My date with Jon Gaunt
This evening I shall be in St Albans for An Audience with Jon Gaunt. Sacked by TalkSPORT in November, Jon writes: "I can't wait to get back on stage and tell you what I think about the state of the country and of course TalkSQUAWK!"
He adds: "Lawyers and I are launching a campaign to stop the Tin Pot Hitlers who run social services up and down the country from making up stupid rules on who can foster or adopt - you know, like banning smokers or people who are too fat etc."
No doubt we'll hear more about the campaign tonight. In the meantime I have been warned: "Please be advised the show may contain strong language. Not suitable for under 16s."
An Audience with Ann Widdecombe it's not.

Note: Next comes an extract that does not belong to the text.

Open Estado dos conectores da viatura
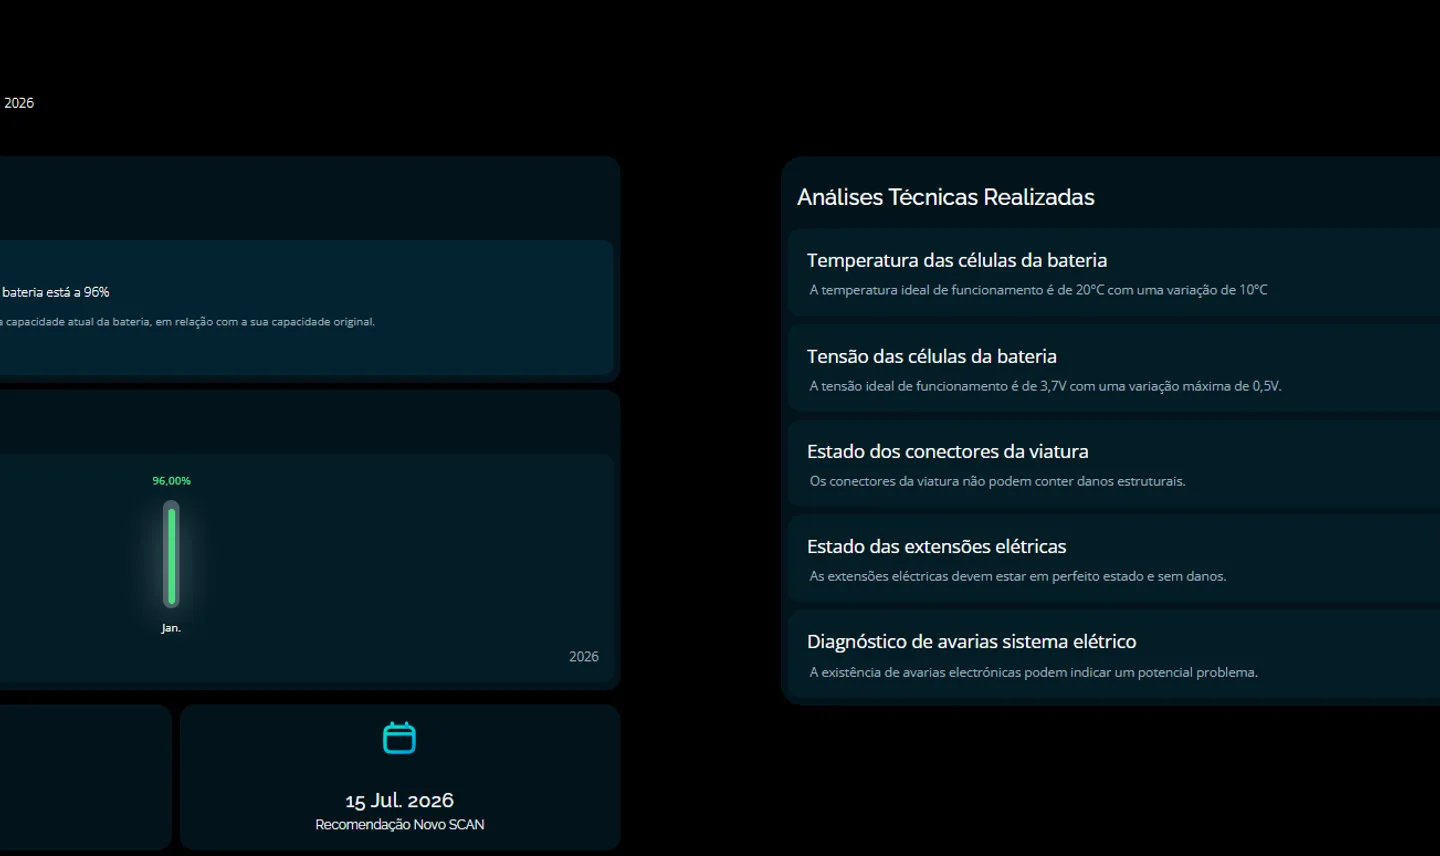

See: Jon Gaunt sacked by TalkSPORT.
"C'mon Gaunty! C'mon Gaunty, my son!" Er, no, that wasn't me. That was the bald bloke three rows back. Then there was Bonny who wouldn't shut up. At first I thought she'd mistaken the event for a hen night. But no, she was a genuine fan. She even recognised one of Gaunty's routines, having heard it before.
Last but not least there was the man himself. "Are you with me?" he roared as I sank deeper into my seat, hoping he wouldn't single me out as he did other members of the audience. I bet he's not like this on Countdown.
Reader Comments (4)
I presume the quotes are from the 'Gaunty Update' sent if you were on the Jon Gaunt Mailing List. May I draw attention to something else for your diaries -
"I am on The Daily Politics on Thursday 10th February on BBC1 at 12 noon and of course on Countdown in March."

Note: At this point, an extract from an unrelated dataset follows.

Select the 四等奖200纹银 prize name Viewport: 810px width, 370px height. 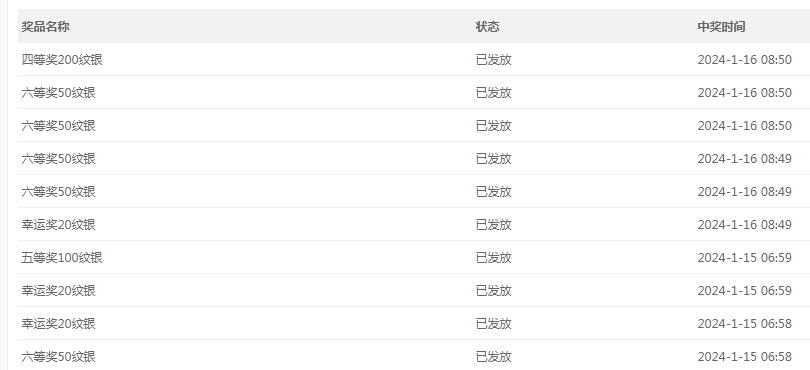[62, 60]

I'm glad we're no longer subjected to this fat-headed oafs bull-shit!
Whether you like Jon or not it's a matter of principle. Nobody should be sacked for standing up for what they believe in and I hope he wins.

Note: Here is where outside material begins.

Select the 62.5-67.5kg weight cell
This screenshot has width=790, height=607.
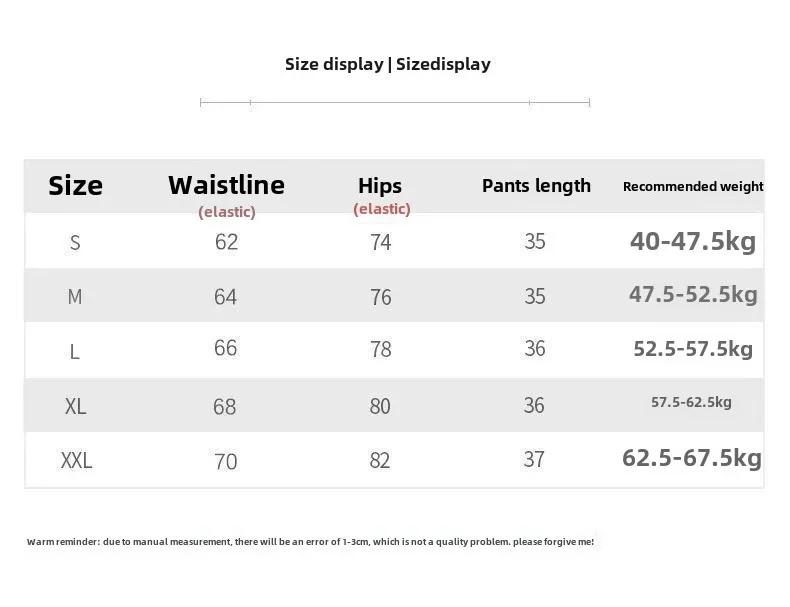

Jon Gaunt is a preening, pretentious, self-serving snob. You could be forgiven for thinking it was satire - that the cartoon middle-englander stereotype was all just an elaborate joke at the expense of the tabloid readers. His columns are about as readable as an ikea flat-pack leaflet translated from japanese with all the originality of a cat turd. He seems so insecure that someone might think he is a middle-class liberal that he constatly feels the need to point out he's actually a working-class lad who would get a headache if he actually thought before he spoke. Of all the working class people I know, none are media types (like Gaunt) who spent most of their youths on the doll or working in the theatre. In short, Jon Gaunt seems to be under the impression he's some sort of anglo-saxon, working class hero, when really he's just a twat.